La Repubblica: Amnesty: “Basta con l’hacking di Stato, denunciamolo”

la-repubblica-it-logoAmnesty: “Basta con l’hacking di Stato, denunciamolo”

Una nuova campagna per la sicurezza di attivisti e giornalisti che usano smartphone e pc, sempre più spesso obiettivo di mercenari e hacker di regime

di ARTURO DI CORINTO per La Repubblica del 15 Febbraio 2016

INTRUFOLARSI nei computer degli attivisti per i diritti umani è una pratica comune degli Stati canaglia. A dirlo è uno studio di Amnesty international che dopo aver elencato numerosi casi di hacking di stato, avverte che tenere nascoste queste intrusioni è peggio che subirle. Molte Ong infatti, per evitare il panico tra gli stessi attivisti tengono le intrusioni nascoste e quel che è peggio non si preparano a evitarle per il futuro.

I CONSIGLI DI AMNESTY PER DIFENDERSI

L’hacking di stato colpisce invariabilmente giornalisti, cooperanti, attivisti, avvocati impegnati nella difesa dei diritti umani. Prove e denunce di intrusioni verso obiettivi civili da parte del governo cinese sono venute da Google, Adobe, Yahoo e Symantec. Molte sono state dirette specificamente verso Ong impegnate in Tibet e così via. Non si contano poi i casi riportati in Russia sopratutto dagli attivisti per i diritti gay e la difficile situazione in Egitto dove molti attivisti sono spariti proprio prima dell’anniversario delle manifestazioni di piazza Tahrir nel 2011, oggi tornata alla ribalta per la scomparsa del nostro connazionale Giulio Regeni.

Lo studio voluto da Amnesty International e realizzato da due consulenti, Morgan Marquis-Boire ed Eva Galperin ricorda che diversi di questi attacchi sono stati compiuti a danno di  singoli giornalisti in Marocco o del Bahrain usando software spia del famigerato Hacking team e anche con software ralizzato da un’azienda tedesca e commercializzato da un’omologa inglese  Ahmed Mansoor, negli Emirati Arabi Uniti, membro di Human Rights Watch, ad esempio, si è ritrovato nel computer proprio uno spyware che consentiva alle autorità di tracciarne movimenti e di leggerne le email e la stessa pratica è frequente nelle denunce contro il cosiddetto Syrian Electronic Army da parte degli attivisti siriani.

A differenza di altri tipi di software malevoli che si installano nel computer e ne danneggiano o bloccano il funzionamento, o che precedono una richiesta di riscatto, i ransomware, questi software servono a controllare il comportamento di chi quel computer lo usa e per questo si chiamano spyware. Quei software che per sbaglio, disattenzione, ignoranza, lasciamo installare sul nostro telefonino perché abbiamo cliccato sul “secure.pdf” mandato dal collega da cui aspettiamo una soffiata, invece può sia tracciare la nostra posizione in ogni momento della giornata che accedere alla lista dei contatti telefonici, leggere i messaggi e le chat e perfino registrare le nostre telefonate.  Molti di questi software spia vengono usati per finalità legittime, per la sicurezza dello stato, ma i confini tra quest’utilizzo e lo spionaggio illegale di altri stati è sempre labile.

Elenco attività:
- a) Per favore, ricopia il passo dell'articolo sull'hacking di Stato che va da "A differenza di" fino a "è sempre labile." incluso.
- b) Prosegui l'articolo sull'hacking di Stato a partire dalla sua ultima frase.

Dati registrati:

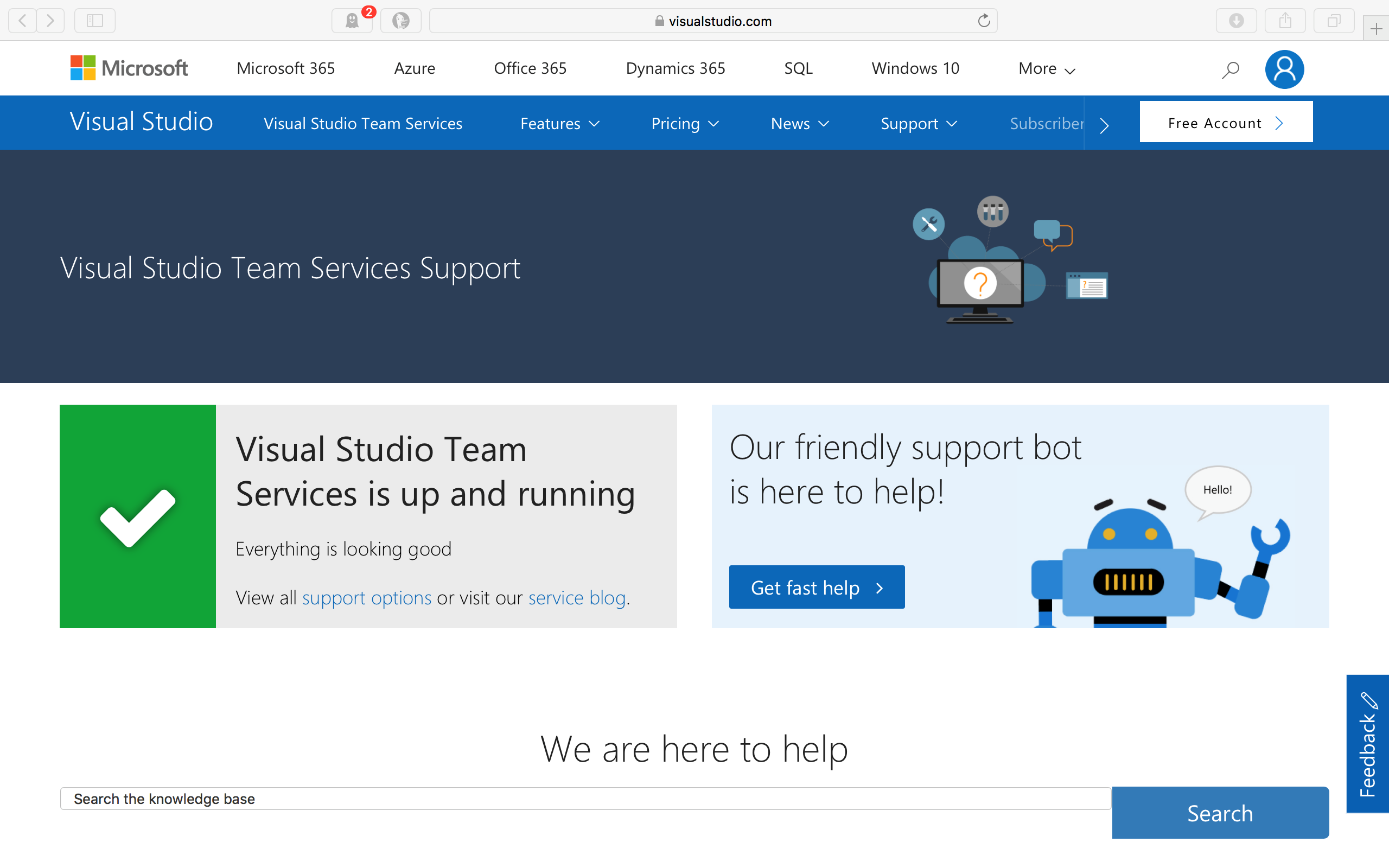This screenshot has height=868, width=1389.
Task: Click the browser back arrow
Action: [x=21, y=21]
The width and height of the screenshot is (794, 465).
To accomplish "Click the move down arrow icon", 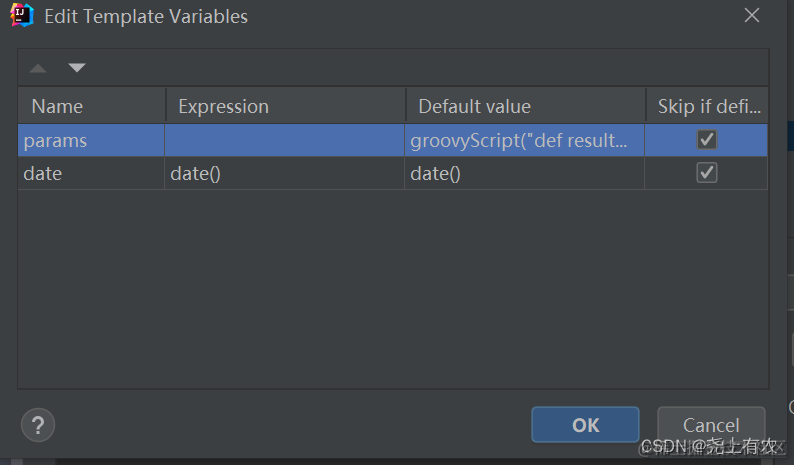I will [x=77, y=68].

...

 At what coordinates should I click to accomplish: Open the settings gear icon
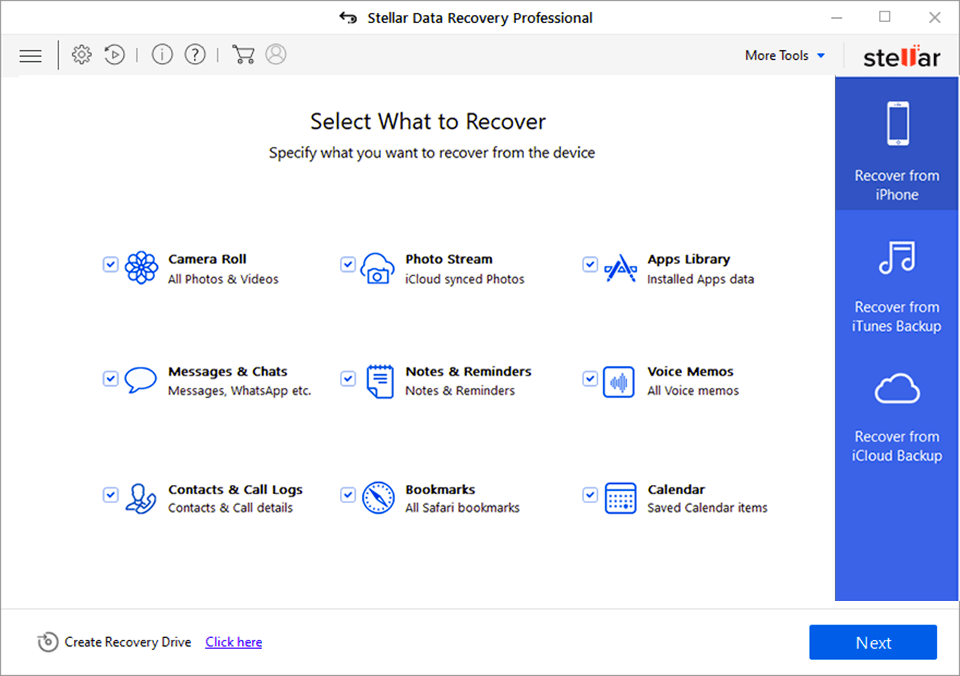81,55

Risposte ai compiti:
- a)
A differenza di altri tipi di software malevoli che si installano nel computer e ne danneggiano o bloccano il funzionamento, o che precedono una richiesta di riscatto, i ransomware, questi software servono a controllare il comportamento di chi quel computer lo usa e per questo si chiamano spyware. Quei software che per sbaglio, disattenzione, ignoranza, lasciamo installare sul nostro telefonino perché abbiamo cliccato sul “secure.pdf” mandato dal collega da cui aspettiamo una soffiata, invece può sia tracciare la nostra posizione in ogni momento della giornata che accedere alla lista dei contatti telefonici, leggere i messaggi e le chat e perfino registrare le nostre telefonate.  Molti di questi software spia vengono usati per finalità legittime, per la sicurezza dello stato, ma i confini tra quest’utilizzo e lo spionaggio illegale di altri stati è sempre labile.

- b)
Come si legge nel rapporto, anche in Occidente si sono verificati casi in cui l’intelligence ha spiato i difensori dei diritti umani. Ad esempio quella inglese ha intercettato le comunicazioni riservate di Amnesty International. Ma lo stesso era accaduto al Centro americano per la democrazia e la tecnologia, persino alla EFF. Nel dicembre del 2013, alcuni dipendenti della Electronic Frontier Foundation erano invece stati presi di mira da gruppi collegati al governo vietnamita. Stessa sorte per i giornalisti dell’Associated Press, studiosi francesi residenti in Vietnam e altri blogger. Nell’agosto del 2015, si sono avute invece le prove di un elaborato attacco di phishing collegato al governo iraniano.

Secondo Amnesty questi attacchi sono solo la punta dell’iceberg. Come ha raccontato in prima persona il direttore del comitato per la protezione dei giornalisti, Joel Simon, tempo addietro una semplice email di un collega coinvolto nel comitato era stata sufficiente a sollecitare il suo interesse, ma conteneva un malware molto pericoloso. Il nome del mittente era storpiato ma assai simile al nome del collega che lo mandava, il subject riguardava la vicenda di un giornalista in Gambia in quel momento seguita dal comitato e quindi era plausibile. Tuttavia, non fu aperta, ma messa in quarantena dagli esperti prima di rivelare che il malware al suo interno era un file eseguibile che una volta lanciato comunicava con un server in Indonesia ma che conteneva commenti in cinese.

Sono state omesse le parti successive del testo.